Oh the joys of travel! Especially this week when AAA is expecting 50.9 million people will take to the roads, rails or sky in order to make it to their Thanksgiving meal. 

Travel's not like it was in 1950s America when, if you were flying overseas, you pretty much showed up at the airport with a passport and you were good to go. Right after World War II, the world seemed ripe for discovery. And the record industry thought it could help.

It's a kitschy, often contrived view of the world. But for many Americans, this was the first glimpse of travel outside of the US. And to writers Janet Borgerson and Jonathan Schroeder "these albums offered a guide for aspirational Americans who yearned to be modern in postwar consumer culture."

And they saw a public willing to entertain a variety of sonic options to put on that record player, including these kind of corny invitations to discovering the planet.

So, Borgerson and Schroeder curated a fascinating book called "Designed for Hi-Fi Living: The Vinyl LP in Midcentury America."

Here are a few of their highlights from the book.

from the collection of Janet Borgerson and Jonathan Schroeder

Borgerson: "One of the things we loved about the record album covers and that got us thinking about collecting them, bringing them together in a book form, was just how wonderful the colors were, the typeface. On [this] cover, you see the young couple sitting in their living room with their Scandinavian furniture around them, planning their trip."

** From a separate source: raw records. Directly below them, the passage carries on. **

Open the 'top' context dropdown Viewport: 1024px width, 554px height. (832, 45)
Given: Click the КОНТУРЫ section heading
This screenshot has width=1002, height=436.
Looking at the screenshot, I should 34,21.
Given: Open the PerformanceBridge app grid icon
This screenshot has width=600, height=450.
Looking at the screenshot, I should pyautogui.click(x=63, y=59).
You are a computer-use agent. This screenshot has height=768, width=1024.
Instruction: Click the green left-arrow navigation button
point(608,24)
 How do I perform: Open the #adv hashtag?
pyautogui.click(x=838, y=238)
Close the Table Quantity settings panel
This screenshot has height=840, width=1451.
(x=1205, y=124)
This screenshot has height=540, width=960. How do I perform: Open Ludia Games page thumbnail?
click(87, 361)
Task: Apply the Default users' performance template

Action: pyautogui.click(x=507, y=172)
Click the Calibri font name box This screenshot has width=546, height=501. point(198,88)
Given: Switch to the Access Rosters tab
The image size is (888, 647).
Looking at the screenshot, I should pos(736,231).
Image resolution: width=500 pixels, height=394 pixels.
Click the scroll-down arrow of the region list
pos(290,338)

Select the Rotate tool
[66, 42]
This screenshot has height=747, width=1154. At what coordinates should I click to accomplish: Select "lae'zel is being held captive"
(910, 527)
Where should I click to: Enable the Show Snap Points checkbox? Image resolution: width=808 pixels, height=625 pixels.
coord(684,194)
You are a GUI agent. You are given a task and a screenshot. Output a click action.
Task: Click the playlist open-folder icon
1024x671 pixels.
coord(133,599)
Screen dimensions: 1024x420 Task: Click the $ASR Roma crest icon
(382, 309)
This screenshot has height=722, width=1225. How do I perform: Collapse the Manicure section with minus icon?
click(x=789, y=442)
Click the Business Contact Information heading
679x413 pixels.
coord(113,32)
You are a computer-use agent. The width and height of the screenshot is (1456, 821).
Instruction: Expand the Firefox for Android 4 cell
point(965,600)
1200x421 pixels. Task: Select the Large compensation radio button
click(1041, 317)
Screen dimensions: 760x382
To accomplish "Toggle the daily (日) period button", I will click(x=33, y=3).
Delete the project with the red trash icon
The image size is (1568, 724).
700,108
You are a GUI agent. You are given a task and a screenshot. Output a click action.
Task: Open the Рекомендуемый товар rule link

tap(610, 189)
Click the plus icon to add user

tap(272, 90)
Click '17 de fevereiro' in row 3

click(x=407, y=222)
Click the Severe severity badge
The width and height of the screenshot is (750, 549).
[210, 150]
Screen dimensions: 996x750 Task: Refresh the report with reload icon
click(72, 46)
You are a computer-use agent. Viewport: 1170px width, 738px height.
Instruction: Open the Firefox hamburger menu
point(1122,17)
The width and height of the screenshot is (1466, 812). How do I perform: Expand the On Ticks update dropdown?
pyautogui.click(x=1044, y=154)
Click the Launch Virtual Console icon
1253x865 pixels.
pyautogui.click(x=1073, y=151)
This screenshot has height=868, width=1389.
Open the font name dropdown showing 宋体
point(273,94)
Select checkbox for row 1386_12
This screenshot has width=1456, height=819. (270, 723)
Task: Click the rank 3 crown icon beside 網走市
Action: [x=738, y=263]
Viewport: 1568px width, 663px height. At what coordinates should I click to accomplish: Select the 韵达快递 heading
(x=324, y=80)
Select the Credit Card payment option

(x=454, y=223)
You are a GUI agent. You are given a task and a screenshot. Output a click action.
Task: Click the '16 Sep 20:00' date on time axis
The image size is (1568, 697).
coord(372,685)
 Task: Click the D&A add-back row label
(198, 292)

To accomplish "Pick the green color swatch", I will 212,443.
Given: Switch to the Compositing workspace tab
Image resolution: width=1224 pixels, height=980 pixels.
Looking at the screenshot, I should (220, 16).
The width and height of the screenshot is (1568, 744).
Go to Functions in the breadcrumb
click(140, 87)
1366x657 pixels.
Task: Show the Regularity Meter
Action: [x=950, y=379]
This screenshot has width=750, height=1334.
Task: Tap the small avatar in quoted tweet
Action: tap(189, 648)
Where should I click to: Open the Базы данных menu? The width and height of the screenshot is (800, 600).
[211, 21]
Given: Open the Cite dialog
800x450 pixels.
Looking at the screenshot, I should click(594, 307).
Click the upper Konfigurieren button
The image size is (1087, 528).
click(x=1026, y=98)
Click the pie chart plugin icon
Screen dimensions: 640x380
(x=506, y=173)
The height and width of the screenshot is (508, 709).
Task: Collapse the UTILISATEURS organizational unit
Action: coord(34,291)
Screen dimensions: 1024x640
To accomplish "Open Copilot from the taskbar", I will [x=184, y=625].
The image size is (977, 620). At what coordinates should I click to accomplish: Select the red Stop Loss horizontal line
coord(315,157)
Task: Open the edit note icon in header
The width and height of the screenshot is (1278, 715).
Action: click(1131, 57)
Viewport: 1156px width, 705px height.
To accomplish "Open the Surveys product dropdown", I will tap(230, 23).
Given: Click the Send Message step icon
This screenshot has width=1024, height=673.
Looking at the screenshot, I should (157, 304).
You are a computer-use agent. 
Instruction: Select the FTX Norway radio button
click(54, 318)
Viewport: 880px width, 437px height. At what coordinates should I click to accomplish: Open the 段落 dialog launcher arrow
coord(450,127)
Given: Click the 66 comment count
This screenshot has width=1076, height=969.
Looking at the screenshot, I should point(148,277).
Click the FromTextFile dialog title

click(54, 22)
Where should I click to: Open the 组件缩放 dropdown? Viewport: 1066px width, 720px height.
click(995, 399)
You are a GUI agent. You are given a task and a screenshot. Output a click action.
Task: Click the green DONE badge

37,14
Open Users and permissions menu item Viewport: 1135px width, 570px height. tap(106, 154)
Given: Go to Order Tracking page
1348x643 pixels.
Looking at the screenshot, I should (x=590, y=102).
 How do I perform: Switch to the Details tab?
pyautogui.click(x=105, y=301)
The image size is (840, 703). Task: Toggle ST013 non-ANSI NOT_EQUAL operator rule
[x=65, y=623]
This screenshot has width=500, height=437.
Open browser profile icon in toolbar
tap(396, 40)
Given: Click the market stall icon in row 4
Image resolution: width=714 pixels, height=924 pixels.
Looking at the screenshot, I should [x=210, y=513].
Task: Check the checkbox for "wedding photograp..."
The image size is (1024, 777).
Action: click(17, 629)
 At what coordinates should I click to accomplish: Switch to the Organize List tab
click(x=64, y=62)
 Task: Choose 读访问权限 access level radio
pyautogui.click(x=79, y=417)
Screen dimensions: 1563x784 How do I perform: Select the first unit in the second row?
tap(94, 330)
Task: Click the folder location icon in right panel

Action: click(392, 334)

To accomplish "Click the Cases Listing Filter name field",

from the collection of Janet Borgerson and Jonathan Schroeder

Schroeder: "SAS is Scandanavian Airline System ... [this album] basically takes a young couple through how to take their first European trip. So, it's got an earnest travel agent, it's got some spoken word on the record. It's got some songs that introduce you to Europe. It tells you how to apply for a passport. It's really kind of a complete guide to travelling to Europe."

from the collection of Janet Borgerson and Jonathan Schroeder

David Attie

Borgerson: "The Habana Hilton on the cover ... is a beautiful hotel. It was designed by architect Welton Beckett. ... We love the idea of people leaving from Florida, hopping over to Cuba just for an evening to dance and play cards and drink rum."

Schroeder: "Basically as soon as that hotel opened the Cuban Revolution happened. And Castro, when he came into Havana, he commandeered the hotel and it became the provisional headquarters for the rebels. And it was renamed Habana Libre and from then on it's been in the government's hands."

from the collection of Janet Borgerson and Jonathan Schroeder

Max Tatch

Schroeder: This is part of Capitol Records "Capitol of the World Series," which featured more than 400 LPs that featured music from around the world. This record in particular has a beautiful picture of the pyramids on the cover. A classic tourist shot of camels and the desert of Egypt."  

from the collection of Janet Borgerson and Jonathan Schroeder

Borgerson: Here's a cover that's "a gorgeous bright pink. We love the cross promotion here because It's Alaska was composed by Elizabeth Firestone Willis and she was a Firestone tire heiress and she was married to the president of Alaska  Airlines. ... There's a song that helps you prepare for your trip to Alaska. Helping you remember things like calling the milkman and be sure to stop the paper."